Stated problem: Continue the forum post about the writer's wife and her job search, starting right after its last sentence.

Location: Heading Northwest In Nevada
8,952 posts, read 20,372,776 times
Reputation: 5654
One thing I do want to let everyone know that reads this thread:

I totally support my wife in whatever decision she makes about looking for another full-time job or taking on a temp one. With the right job, in which she's really not sure if this is the right job for her anymore, but if they end up keeping her for ? weeks/months, she will continue doing the best she can. And, not getting any pressure, from a new job, about "job performance" things, she could and wants to, continue working. What can I say.....unlike me, the lady loves to work!

Items:
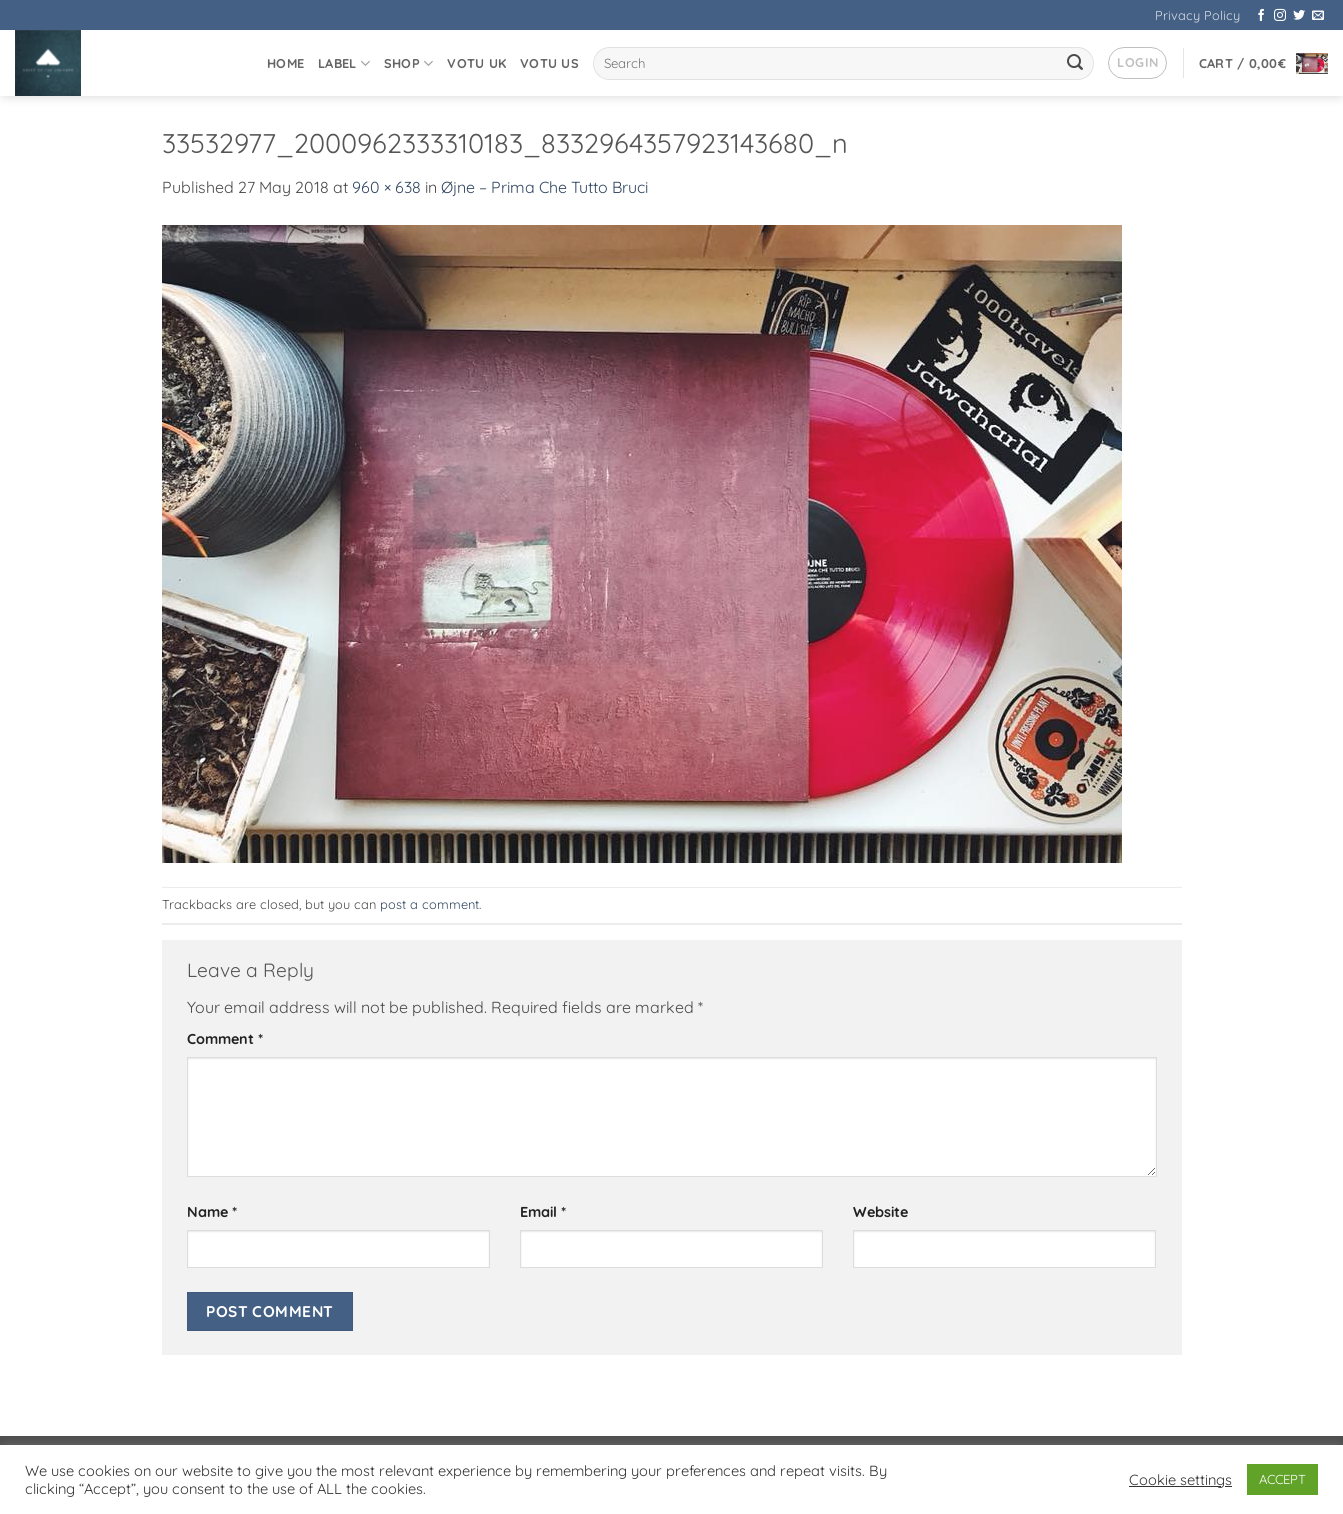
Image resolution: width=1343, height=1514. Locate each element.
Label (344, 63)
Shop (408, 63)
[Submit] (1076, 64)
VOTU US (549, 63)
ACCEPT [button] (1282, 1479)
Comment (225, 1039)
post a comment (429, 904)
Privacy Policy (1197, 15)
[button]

Exercise response:
As for me, she completely understands how much of a problem I had getting another job after we quit our jobs in Colorado and moved due to winter weather that finally got the best of both of us. She has the University degree and I have none. Her resume looks much more "educated" than mine does! I enjoy staying at home and doing the things that need to be done at home (laundry/dishes/etc.) than I do working........and she totally supports my feelings. She also knows the physical "limitations" I have from the surgeries that I've had and fully supports my feelings about what type of job I'd want if I wanted to go back to work. It may just come down to me getting a part-time job, but she'd rather have me at home taking care of things. Some ladies would take this as being a "weak lady" towards me, but that's just her personality.

Anyway, I just wanted to add this in, because I was seeing some replies hinting at how our marriage/our personalities are concerning working.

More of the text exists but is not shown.